A poll on Sunday by ABC News and The Washington Post found that 80 percent of registered voters are "certain to vote" or have already voted this year, compared with 65 percent in 2014 and 71 percent in 2010.
Meanwhile, young voters, who in the past have been regarded as an unreliable voting group, are projected to make a difference this time around.
A survey by the Pew Research Center in June showed as of April, 59 percent of eligible adult voters are under 53 -- or of the so-called Generation X or younger -- compared with the 53 percent that this age group accounted for in the 2014 midterms.
As far as partisan affiliation is concerned, young Democrats appear more willing to make their voices heard than their Republicans counterparts this cycle.
A poll in October by the Institute of Politics at Harvard Kennedy School found that for 18-to-29-year olds, 40 percent report that they will "definitely vote" in the midterms, with 54 percent of Democrats, 43 percent of Republicans and 24 percent of Independents considered likely voters.
The minorities and Latinos, outraged by Trump's attack on caravan migrants, are ready to help Democrats change the congressional landscape. Pew estimates 55 percent of Spaniards are enthusiastic about voting in this election, compared with 37 percent in 2014.

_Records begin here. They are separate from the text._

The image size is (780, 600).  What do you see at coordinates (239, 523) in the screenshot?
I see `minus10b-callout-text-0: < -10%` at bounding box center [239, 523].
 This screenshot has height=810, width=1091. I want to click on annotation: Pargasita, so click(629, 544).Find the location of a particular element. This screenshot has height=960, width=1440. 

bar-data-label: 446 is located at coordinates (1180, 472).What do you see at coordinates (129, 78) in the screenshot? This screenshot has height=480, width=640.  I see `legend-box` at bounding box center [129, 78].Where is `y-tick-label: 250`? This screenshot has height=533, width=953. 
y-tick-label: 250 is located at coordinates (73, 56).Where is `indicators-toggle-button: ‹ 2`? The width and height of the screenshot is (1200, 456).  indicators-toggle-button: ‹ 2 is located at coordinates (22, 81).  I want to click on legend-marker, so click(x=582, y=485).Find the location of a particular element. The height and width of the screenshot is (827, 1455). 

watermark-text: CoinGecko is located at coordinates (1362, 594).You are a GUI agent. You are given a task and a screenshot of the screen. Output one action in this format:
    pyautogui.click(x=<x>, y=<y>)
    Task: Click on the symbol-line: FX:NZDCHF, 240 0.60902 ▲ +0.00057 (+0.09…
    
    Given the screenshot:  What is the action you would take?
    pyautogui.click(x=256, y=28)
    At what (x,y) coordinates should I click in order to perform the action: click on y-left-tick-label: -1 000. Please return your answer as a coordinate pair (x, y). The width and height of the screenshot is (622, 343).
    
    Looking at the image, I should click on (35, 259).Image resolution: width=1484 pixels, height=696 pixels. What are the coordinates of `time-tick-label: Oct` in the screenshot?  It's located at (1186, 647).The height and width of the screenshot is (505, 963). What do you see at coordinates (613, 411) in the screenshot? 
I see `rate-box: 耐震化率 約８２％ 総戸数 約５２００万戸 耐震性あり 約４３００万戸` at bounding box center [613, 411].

While an August poll by Rasmussen Report indicated Trump's approval rating among African Americans doubled year-on-year to reach 36 percent, most analysts still believe African Americans belong to the Democratic camp. A low turnout of this minority group was thought to have contributed to Trump's victory in the 2016 presidential election.
Another demographic factor key to the Democrats is the number of women voters. According to media reports, among the record number of female candidates running for House seats this year, 185 are Democrats while 52 are Republicans, meaning that a large number of women voters could potentially tilt the results toward the Democrats.
The 2018 midterm elections involve 35 Senate seats, all 435 House seats, as well as 36 gubernatorial seats.